[Solved] Red hard fault SOS if you upgrade 1.2.1 and have incorrect wifi details


#1

Update: Upgrade any 1.2.1+ boards to 1.4.4 as a priority to avoid this critical bug
Do a npm install -g particle-cli to get 1.53.0+ version of particle-cli and then particle update! More info:

Old post:
** WARNING, particularly to commercial customers **

Friendly heads up to anyone like me who got tape and reels over the past few months and they came with 1.2.1 from factory.

If you upgrade from 1.2.1 (possibly others!) to 1.4.2 or 1.4.3 (the “latest and greatest”) and then supply wifi credentials that do not match the environment then it will red SOS.

particle identify; # validate 1.2.1, maybe others!
particle update;
particle identify; # validate 1.4.2
particle serial wifi --file yourwificredentialsthatdontmatchanything.json

This means if you provision at factory, then ship to a customer who does not have matching details, it will red SOS within 9 seconds of being turned on. Fun!

The team have been sitting on it for a fortnight: https://github.com/particle-iot/device-os/issues/1968

They should have been emailing and calling folk, but not even a fix as yet.

The way we’ve been remediating 500 units of ours is to run a wifi network matching our factory. We have a script watching the devices come online with a specific version that was used for this batch at the factory and then flash a new version (so that the script isn’t triggered again later on). We then call a cloud function that sits in the firmware that does a wifi.clearcredentials. About 25% of the boards don’t go online at all and require manual button pressing to clear creds, then we issue wifi creds over serial, and wait for it to do the prior process. Even worse is we’ve got about 40/500 that don’t even respond to serial anymore, for DFU or serial.

Hope you haven’t sold too many of those devices to folk for Black Friday…


#2

@ScruffR, that bundle of fun with 1.4.2 is a lot bigger than originally thought.


#3

@mterrill Thanks for the heads up. We clear the factory wifi details before shipping and have not started using 1.4.2 or 1.4.3 in production. I don’t understand what you mean by WiFi network matching - do you preload WiFi credentials for customers or are you referring to the factory WiFi credentials. In any case if credentials get changed in the future by the customer or the device is out of range of a stored AP then instead of handling this it just blows up ? Great!!


#4

Was referring to factory wifi credentials. Which we normally leave on the device, as then there is the exact same startup process (green blinking for a minute, then goes to dark blue / setup) for user experience consistency.

I’m honestly not sure about future usage and edge cases. Our testing has been that it’s ok once you clear wifi creds after the upgrade. there could be scenarios for subsequent issues but touch wood we’re ok.

they’re working on a fix https://github.com/particle-iot/device-os/pull/1976


#5

Overview

We have confirmed that the SOS is caused by incorrectly initialized (0xff, instead of expected 0x00) AP/credentials list in WICED-specific DCT area on 1.2.1+ manufactured Photons and P1s.

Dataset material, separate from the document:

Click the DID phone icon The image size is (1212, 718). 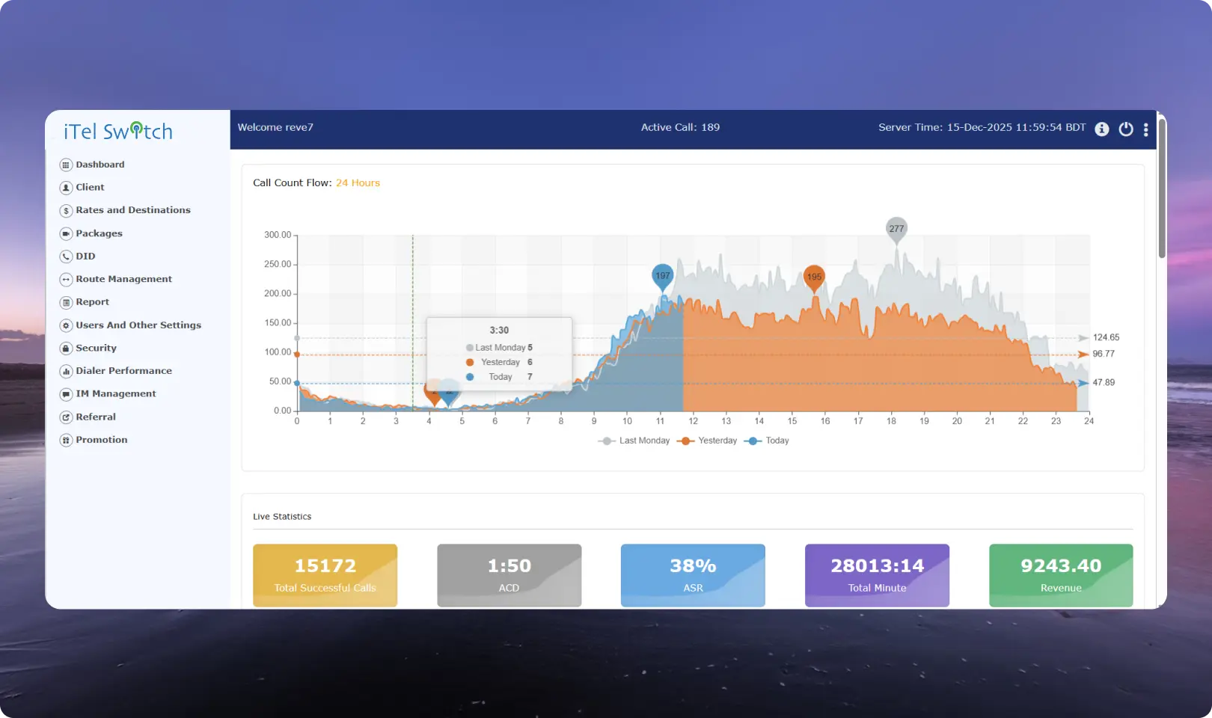click(x=66, y=257)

In the absence of sanity checks both in DeviceOS and WICED (Broadcom/Cypress), the empty 0xff-filled entries are being treated as valid and cause the crash after being passed to the WICED stack. The problem easily showcases itself after a connection to the last valid configured access point fails (e.g. due to not being in view, or invalid passphrase) and the device attempts to go further down the list of stored credentials.

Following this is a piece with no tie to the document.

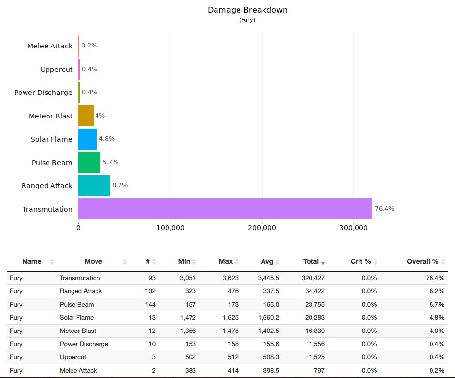Click the Melee Attack bar
The height and width of the screenshot is (378, 455).
(x=78, y=46)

We are still looking into the details on why the DCT was not initialized correctly by DeviceOS on first startup through appropriate system flags after we’ve moved things around in the factory image in order to fit latest DeviceOS releases (#1887), however we’ve already identified that the factory DCT image has this problem and should have been correctly initialized in the first place without resorting to runtime initialization.

Solution

We have a long-term solution #1976 which fixes both problems:

  1. We are adding sanity checks when loading the stored WiFi credentials.
  2. We are zero-initializing the AP/credentials list in the factory DCT image. While this shouldn’t have been required and that area was supposed to be initialized by DeviceOS, we are resolving this problem this way, while still investigating the original causes.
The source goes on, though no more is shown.